During the financial crisis the ECB surprised financial markets by narrowing the rate corridor to 150bp in order to avoid setting the deposit rate at zero. Currently with a refi rate of 1.25% the deposit rate is at 0.50% and the marginal lending rate is at 2.00%. Moving the corridor back to a 200bp spread would involve keeping the deposit rate unchanged and hiking the marginal lending rate by 50bp.

Divyang Shah, Senior IFR Markets Strategist

Divyang Shah, Senior IFR Markets Strategist

To understand what this would achieve one has to know the importance of the deposit rate during the financial crisis. Instead of the refi rate the more important benchmark for money market rates (and the floor) was the deposit rate. Despite the ECB having taken back a lot of the excess reserves in the system what remains has still been sufficient to keep market rates (in particular o/n EONIA) below the refi rate.

In this uncertain time and with the peripheral debt crisis always a trigger for contagion risks the ECB can still drive money market rates lower should this become necessary. However, by hiking the refi rate they are making their liquidity operations more expensive (still with full allotment) as well as increasing the penalty for those tapping the emergency marginal lending facility.

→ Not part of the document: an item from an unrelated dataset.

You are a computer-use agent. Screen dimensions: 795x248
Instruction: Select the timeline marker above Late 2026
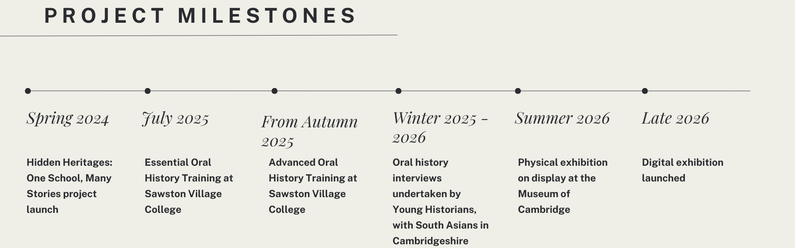point(645,91)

Think of this as the ECB still willing to play its role as lender of last resort but looking to go back to the Walter Bagehot script of lending freely at a high rate on good collateral. The ECB was certainly lending freely but this was not at a high rate or against good collateral. Over the last few months the ECB has been 1) lending less freely in the form of term money by no longer conducting 6-month or 1-year LTROs 2) increased the costs of using non-sovereign collateral especially lower rated paper and 3) hiked the cost of accepting this collateral via indexation of remaining operations to MRO.

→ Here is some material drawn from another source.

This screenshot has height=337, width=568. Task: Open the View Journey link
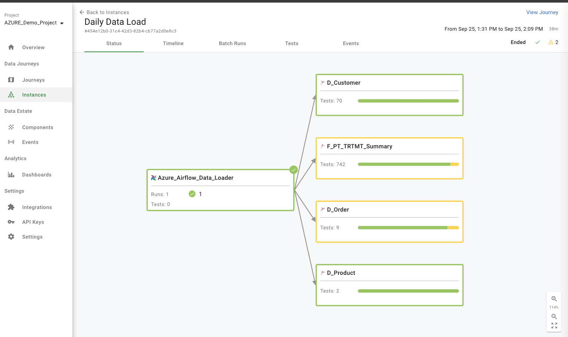click(x=542, y=12)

Playing hardball with regards to not accepting Greek debt that is tainted with “credit event” or “selective default” is a part of the process of drawing a line in the sand with regards to sovereign debt. The ECB has made its contribution by relaxing rating rules for Greek and Irish sovereign debt. But the ECB does not want to be tainted as having opened up the ECB’s balance sheet to effectively debt monetization.

The advantage of widening the corridor now is that it not only allows the ECB to continue on the path of rate normalization but also react should the debt crisis take a turn for the worse. Keeping the discount rate at 0.50% means that if the ECB has to inject liquidity via its operations then the floor on money market rates remains low.